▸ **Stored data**
__________
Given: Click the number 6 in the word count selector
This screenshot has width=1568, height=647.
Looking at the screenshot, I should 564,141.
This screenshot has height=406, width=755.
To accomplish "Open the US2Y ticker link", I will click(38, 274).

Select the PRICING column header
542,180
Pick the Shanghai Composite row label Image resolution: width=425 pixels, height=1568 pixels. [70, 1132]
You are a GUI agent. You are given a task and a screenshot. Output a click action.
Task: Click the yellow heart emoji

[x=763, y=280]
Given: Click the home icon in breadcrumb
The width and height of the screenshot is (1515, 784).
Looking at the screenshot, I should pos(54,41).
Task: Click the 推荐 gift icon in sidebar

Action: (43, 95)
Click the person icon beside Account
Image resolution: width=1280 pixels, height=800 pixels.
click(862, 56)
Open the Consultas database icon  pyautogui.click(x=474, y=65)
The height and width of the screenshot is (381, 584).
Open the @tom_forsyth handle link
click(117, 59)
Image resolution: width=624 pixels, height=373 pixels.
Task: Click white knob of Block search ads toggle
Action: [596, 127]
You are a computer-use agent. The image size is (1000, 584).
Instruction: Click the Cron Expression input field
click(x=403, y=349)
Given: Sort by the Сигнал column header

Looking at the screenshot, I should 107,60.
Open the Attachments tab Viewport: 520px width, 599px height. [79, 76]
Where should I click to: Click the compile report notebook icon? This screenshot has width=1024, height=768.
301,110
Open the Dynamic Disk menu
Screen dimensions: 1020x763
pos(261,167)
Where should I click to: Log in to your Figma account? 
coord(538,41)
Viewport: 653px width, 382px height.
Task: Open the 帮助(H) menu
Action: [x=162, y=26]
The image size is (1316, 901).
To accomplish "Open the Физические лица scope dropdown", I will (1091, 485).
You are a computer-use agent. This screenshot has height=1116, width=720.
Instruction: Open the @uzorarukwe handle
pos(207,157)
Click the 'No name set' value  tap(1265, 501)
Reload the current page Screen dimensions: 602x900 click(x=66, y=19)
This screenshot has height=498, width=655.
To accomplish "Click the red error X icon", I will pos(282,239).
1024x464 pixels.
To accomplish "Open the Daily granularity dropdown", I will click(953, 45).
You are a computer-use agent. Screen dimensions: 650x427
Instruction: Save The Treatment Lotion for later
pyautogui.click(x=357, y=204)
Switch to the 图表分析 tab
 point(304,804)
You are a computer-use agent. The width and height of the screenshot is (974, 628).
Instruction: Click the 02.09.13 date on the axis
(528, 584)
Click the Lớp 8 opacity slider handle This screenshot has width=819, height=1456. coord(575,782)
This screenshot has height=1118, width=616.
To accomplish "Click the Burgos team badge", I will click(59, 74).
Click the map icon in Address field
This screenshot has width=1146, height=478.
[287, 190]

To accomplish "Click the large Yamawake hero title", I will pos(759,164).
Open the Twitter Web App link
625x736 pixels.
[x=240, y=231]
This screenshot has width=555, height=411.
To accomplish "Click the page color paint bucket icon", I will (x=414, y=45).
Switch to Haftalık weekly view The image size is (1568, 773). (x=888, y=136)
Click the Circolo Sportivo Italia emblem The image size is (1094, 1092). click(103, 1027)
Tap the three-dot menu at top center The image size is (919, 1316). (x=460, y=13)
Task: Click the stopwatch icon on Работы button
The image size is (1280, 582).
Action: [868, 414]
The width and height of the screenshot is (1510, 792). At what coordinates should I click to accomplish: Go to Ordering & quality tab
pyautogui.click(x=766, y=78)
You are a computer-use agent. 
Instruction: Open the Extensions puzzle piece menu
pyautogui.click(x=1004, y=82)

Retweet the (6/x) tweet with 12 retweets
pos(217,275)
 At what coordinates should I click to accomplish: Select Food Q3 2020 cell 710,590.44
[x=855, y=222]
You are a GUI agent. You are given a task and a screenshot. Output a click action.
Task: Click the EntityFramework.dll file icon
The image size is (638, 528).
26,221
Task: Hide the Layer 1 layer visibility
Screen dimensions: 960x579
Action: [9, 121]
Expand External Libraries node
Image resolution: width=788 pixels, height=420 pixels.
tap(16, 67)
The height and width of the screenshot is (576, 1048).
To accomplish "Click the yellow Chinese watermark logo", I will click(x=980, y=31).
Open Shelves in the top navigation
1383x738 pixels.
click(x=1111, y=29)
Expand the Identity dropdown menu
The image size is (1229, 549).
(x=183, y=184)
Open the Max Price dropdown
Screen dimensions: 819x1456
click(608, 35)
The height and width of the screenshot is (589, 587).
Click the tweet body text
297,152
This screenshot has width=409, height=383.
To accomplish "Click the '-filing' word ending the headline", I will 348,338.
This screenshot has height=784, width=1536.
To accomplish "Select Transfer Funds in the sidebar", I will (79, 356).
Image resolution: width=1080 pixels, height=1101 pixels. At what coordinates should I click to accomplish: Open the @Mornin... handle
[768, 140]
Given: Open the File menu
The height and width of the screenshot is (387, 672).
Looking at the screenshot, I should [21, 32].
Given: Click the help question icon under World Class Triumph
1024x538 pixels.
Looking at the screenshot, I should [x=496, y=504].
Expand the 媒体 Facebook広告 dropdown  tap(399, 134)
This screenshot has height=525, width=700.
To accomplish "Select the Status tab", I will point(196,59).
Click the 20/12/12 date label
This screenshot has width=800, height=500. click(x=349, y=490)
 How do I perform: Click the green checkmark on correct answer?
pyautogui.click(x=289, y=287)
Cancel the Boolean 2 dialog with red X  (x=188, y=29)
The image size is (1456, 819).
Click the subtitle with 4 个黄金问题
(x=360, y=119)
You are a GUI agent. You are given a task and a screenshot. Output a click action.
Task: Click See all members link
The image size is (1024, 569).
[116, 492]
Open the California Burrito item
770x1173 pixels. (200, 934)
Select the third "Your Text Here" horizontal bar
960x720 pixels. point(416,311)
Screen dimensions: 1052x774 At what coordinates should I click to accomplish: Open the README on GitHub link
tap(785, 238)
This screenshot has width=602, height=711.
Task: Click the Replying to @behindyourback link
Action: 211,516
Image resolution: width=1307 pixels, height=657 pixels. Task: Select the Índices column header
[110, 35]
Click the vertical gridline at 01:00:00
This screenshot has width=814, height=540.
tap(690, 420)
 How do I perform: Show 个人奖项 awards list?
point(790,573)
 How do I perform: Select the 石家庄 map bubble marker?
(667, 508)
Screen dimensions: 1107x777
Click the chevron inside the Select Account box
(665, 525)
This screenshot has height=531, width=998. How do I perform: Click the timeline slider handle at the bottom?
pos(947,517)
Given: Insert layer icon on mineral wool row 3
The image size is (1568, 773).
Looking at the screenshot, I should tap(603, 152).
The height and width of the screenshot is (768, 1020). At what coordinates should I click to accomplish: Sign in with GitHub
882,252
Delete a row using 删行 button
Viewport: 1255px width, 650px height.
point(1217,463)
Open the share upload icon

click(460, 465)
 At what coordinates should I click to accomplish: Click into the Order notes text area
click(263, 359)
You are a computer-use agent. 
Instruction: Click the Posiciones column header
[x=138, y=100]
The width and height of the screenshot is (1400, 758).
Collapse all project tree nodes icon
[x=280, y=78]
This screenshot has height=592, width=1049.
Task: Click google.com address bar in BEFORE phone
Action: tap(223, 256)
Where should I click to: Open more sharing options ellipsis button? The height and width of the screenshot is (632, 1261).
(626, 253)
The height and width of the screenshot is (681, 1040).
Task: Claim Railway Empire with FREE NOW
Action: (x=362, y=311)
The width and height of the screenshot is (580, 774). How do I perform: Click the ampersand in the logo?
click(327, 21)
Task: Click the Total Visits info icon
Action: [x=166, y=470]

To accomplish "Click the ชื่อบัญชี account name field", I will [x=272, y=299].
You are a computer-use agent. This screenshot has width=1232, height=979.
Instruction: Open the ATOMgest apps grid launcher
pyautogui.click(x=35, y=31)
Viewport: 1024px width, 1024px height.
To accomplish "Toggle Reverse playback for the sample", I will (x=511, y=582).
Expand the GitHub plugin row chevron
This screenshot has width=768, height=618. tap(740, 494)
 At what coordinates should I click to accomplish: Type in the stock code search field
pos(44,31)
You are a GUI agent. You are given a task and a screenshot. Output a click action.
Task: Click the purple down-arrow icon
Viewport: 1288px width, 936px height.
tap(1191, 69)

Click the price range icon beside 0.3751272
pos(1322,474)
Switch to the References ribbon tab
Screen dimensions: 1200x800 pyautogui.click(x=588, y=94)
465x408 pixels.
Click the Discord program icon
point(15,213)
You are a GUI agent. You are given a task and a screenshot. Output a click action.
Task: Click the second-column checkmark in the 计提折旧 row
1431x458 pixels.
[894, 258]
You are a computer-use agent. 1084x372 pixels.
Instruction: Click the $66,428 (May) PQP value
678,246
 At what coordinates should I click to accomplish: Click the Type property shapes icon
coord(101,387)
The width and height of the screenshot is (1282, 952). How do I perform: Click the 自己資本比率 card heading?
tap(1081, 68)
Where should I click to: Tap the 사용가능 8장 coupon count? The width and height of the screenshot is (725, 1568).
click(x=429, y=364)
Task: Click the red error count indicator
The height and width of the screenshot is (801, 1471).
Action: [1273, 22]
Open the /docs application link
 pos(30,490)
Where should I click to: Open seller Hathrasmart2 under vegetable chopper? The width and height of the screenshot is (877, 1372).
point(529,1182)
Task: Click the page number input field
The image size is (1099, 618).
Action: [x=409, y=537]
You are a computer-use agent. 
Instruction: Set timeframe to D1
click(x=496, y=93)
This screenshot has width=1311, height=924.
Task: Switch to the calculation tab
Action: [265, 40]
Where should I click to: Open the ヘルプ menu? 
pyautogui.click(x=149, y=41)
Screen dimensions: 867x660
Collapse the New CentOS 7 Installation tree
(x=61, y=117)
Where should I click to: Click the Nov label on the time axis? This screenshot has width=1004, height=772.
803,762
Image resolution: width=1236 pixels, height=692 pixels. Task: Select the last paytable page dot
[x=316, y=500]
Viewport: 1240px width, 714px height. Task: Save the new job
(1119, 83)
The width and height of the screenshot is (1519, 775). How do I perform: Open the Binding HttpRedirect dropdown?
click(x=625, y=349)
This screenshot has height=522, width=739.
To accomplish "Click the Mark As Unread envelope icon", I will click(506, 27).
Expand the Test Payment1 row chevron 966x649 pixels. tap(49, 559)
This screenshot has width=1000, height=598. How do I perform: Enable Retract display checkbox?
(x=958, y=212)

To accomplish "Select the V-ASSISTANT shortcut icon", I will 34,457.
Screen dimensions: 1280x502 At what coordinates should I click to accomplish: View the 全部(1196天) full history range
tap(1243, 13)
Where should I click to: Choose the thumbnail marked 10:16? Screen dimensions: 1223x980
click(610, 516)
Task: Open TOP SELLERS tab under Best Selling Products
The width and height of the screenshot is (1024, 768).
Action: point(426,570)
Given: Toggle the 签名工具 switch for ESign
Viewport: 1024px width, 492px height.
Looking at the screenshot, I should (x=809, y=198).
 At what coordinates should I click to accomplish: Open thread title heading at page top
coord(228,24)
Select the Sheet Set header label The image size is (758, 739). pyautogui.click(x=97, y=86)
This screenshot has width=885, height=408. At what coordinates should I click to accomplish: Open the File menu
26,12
__________
▸ **TASK PROMPT**
Each line above from the one with "Image resolution: width=1307" up to and including the one with "Screen dimensions: 1107x777" must be set down exactly, and no line outside that span may appear.

▸ **REPLY**
Image resolution: width=1307 pixels, height=657 pixels. Task: Select the Índices column header
[110, 35]
Click the vertical gridline at 01:00:00
This screenshot has width=814, height=540.
tap(690, 420)
 How do I perform: Show 个人奖项 awards list?
point(790,573)
 How do I perform: Select the 石家庄 map bubble marker?
(667, 508)
Screen dimensions: 1107x777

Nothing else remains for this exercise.